=== Section Start ===
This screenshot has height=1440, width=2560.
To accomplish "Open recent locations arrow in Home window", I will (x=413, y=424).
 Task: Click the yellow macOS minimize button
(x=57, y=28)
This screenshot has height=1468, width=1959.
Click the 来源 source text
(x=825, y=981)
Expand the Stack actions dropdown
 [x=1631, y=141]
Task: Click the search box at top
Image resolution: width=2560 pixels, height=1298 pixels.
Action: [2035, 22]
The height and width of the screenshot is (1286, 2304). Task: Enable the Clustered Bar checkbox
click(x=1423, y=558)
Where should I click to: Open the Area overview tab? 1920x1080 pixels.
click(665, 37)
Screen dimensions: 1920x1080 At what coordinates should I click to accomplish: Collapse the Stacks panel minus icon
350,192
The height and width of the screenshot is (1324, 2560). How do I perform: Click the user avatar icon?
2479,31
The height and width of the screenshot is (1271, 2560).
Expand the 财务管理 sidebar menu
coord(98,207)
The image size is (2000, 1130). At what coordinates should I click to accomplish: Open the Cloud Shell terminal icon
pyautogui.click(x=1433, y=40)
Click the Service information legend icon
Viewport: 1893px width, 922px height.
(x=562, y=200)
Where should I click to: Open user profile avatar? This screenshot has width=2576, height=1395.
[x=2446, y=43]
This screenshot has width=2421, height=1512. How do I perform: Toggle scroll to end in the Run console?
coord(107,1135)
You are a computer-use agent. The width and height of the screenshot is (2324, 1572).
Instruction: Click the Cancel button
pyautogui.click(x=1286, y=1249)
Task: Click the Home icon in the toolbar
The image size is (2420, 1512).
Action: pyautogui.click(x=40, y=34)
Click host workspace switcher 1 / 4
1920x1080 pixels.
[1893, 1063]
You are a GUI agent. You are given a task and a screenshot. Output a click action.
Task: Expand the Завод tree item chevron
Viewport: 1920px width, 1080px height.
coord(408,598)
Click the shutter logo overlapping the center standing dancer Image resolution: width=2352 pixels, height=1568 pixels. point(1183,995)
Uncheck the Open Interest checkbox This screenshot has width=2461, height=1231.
=== Section End ===
**WORK INSTRUCTIONS**:
The records above are to be copied in full, exactly as written.

**EXPECTED ANSWER**:
This screenshot has height=1440, width=2560.
To accomplish "Open recent locations arrow in Home window", I will (x=413, y=424).
 Task: Click the yellow macOS minimize button
(x=57, y=28)
This screenshot has height=1468, width=1959.
Click the 来源 source text
(x=825, y=981)
Expand the Stack actions dropdown
 [x=1631, y=141]
Task: Click the search box at top
Image resolution: width=2560 pixels, height=1298 pixels.
Action: [2035, 22]
The height and width of the screenshot is (1286, 2304). Task: Enable the Clustered Bar checkbox
click(x=1423, y=558)
Where should I click to: Open the Area overview tab? 1920x1080 pixels.
click(665, 37)
Screen dimensions: 1920x1080 At what coordinates should I click to accomplish: Collapse the Stacks panel minus icon
350,192
The height and width of the screenshot is (1324, 2560). How do I perform: Click the user avatar icon?
2479,31
The height and width of the screenshot is (1271, 2560).
Expand the 财务管理 sidebar menu
coord(98,207)
The image size is (2000, 1130). At what coordinates should I click to accomplish: Open the Cloud Shell terminal icon
pyautogui.click(x=1433, y=40)
Click the Service information legend icon
Viewport: 1893px width, 922px height.
(x=562, y=200)
Where should I click to: Open user profile avatar? This screenshot has width=2576, height=1395.
[x=2446, y=43]
This screenshot has width=2421, height=1512. How do I perform: Toggle scroll to end in the Run console?
coord(107,1135)
You are a computer-use agent. The width and height of the screenshot is (2324, 1572).
Instruction: Click the Cancel button
pyautogui.click(x=1286, y=1249)
Task: Click the Home icon in the toolbar
The image size is (2420, 1512).
Action: pyautogui.click(x=40, y=34)
Click host workspace switcher 1 / 4
1920x1080 pixels.
[1893, 1063]
You are a GUI agent. You are given a task and a screenshot. Output a click action.
Task: Expand the Завод tree item chevron
Viewport: 1920px width, 1080px height.
coord(408,598)
Click the shutter logo overlapping the center standing dancer Image resolution: width=2352 pixels, height=1568 pixels. point(1183,995)
Uncheck the Open Interest checkbox This screenshot has width=2461, height=1231.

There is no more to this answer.